2. I have skills to develop standardized scenarios that are challenging and appropriate for the level of learner and provider. Strongly agree Agree Neutral Disagree Strongly disagree

3. I am confident in developing standardized scenarios that are challenging and appropriate for the level of learner and provider. Strongly agree Agree Neutral Disagree Strongly disagree

4. I have the knowledge to use low and high fidelity equipment. Strongly agree Agree Neutral Disagree Strongly disagree

5. I have the skills to use low and high fidelity equipment. Strongly agree Agree Neutral Disagree Strongly disagree

6. I am confident in using low and high fidelity equipment. Strongly agree Agree Neutral Disagree Strongly disagree

7. I have the knowledge to provide visual, auditory and tactile cues for simulation. Strongly agree Agree Neutral Disagree Strongly disagree

8. I have the skills to provide visual, auditory and tactile cues for simulation. Strongly agree Agree Neutral Disagree Strongly disagree

9. I am confident in providing visual, auditory and tactile cues for simulation. Strongly agree Agree Neutral Disagree Strongly disagree

10. I have knowledge regarding effective teamwork in a resuscitation setting. Strongly agree Agree Neutral Disagree Strongly disagree

11. I have the skills necessary to work as a member of a team in a resuscitation setting. Strongly agree Agree Neutral Disagree Strongly disagree

12. I have confidence in my ability to work as a member of a team in a resuscitation setting. Strongly agree Agree Neutral Disagree Strongly disagree

13. I have knowledge regarding the art of debriefing. Strongly agree Agree Neutral Disagree Strongly disagree

14. I have skills in the art of debriefing. Strongly agree Agree Neutral Disagree Strongly disagree

15. I have confidence in my ability to facilitate a debriefing. Strongly agree Agree Neutral Disagree Strongly disagree

16. I have knowledge regarding the technical skills used in simulation. Strongly agree Agree Neutral Disagree Strongly disagree

17. I have technical skills used in simulation. Strongly agree Agree Neutral Disagree Strongly disagree

18. I have confidence in my technical skills to facilitate a simulation.
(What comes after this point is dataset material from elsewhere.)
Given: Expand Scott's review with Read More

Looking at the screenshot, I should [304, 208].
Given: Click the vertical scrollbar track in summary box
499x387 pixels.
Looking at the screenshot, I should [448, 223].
Strongly agree Agree Neutral Disagree Strongly disagree

Appendix 2

Neonatal resuscitation simulation appraisal questionnaire

We would be very grateful if you could provide feedback on the workshop.
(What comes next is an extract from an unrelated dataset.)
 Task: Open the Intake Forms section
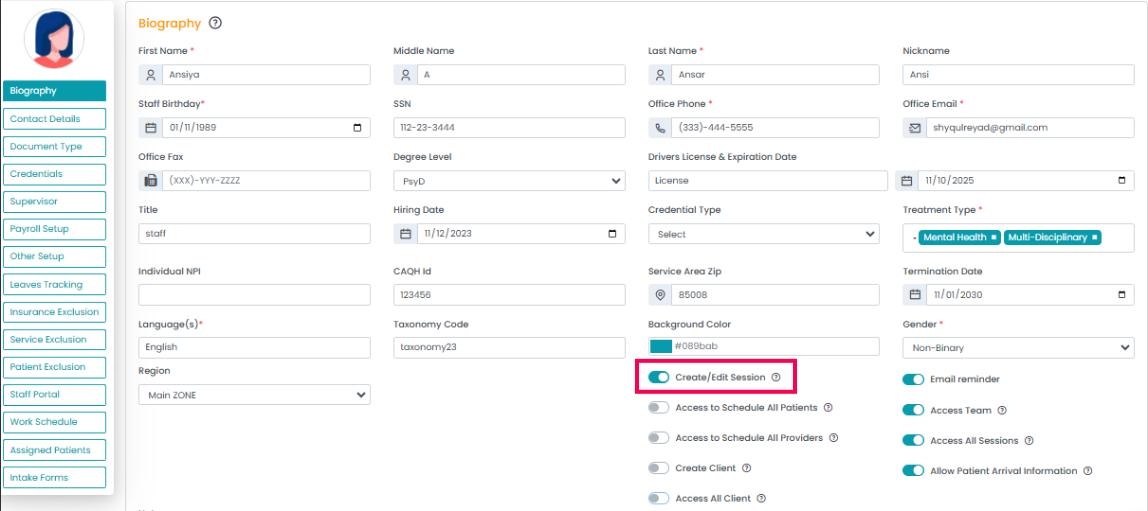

1. What do you think was the most important issue that was addressed?

2. Please list aspects of the workshop that worked well.
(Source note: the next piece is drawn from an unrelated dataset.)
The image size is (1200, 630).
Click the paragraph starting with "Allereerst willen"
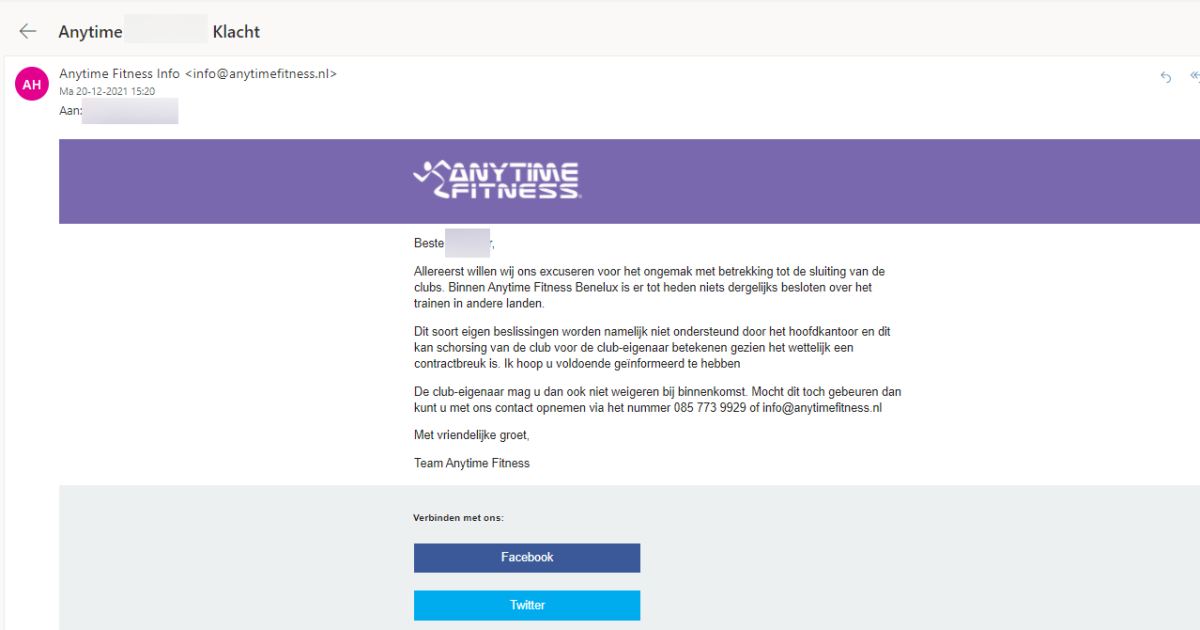(649, 288)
3. How do you think the workshop could have been improved?

4. Overall, to what extent were your expectations met in the workshop? Not at all met Partially met Completely met

5. I found the workshop valuable: Strongly agree Agree Neutral Disagree Strongly disagree

6. I learned how to develop standardized scenarios that are challenging and appropriate for the level of learner and provider. Strongly agree Agree Neutral Disagree Strongly disagree

7. I learned how to use low and high fidelity equipment. Strongly agree Agree Neutral Disagree Strongly disagree

8. I learned how to provide visual, auditory and tactile cues for simulation. Strongly agree Agree Neutral Disagree Strongly disagree

9. I learned the importance of teamwork in a resuscitation setting. Strongly agree Agree Neutral Disagree Strongly disagree

10. I learned the art of debriefing. Strongly agree Agree Neutral Disagree Strongly disagree

11. I learned how to develop technical skills used in simulation. Strongly agree Agree Neutral Disagree Strongly disagree

12. I would rate expert facilitator’s presentation as: Excellent Very good O.K Poor Very Poor

13. I would rate the length of the workshop as: Too long Good length Too short

Competing interests

Dr. Halamek is a consultant to Laerdal Medical, Inc., and Advanced Medical Simulations, Inc.; his effort is partially supported by the Endowment for the Center for Advanced Pediatric and Perinatal Education at Packard Children’s Hospital at Stanford. All other authors have no competing interests to declare.

Authors’ contributions

HA and TB oversaw all aspects of the study, and drafted the manuscript. KA and LH were co-investigators who provided critical input into the manuscript. TB conducted the data analysis. All authors read and approved the final manuscript.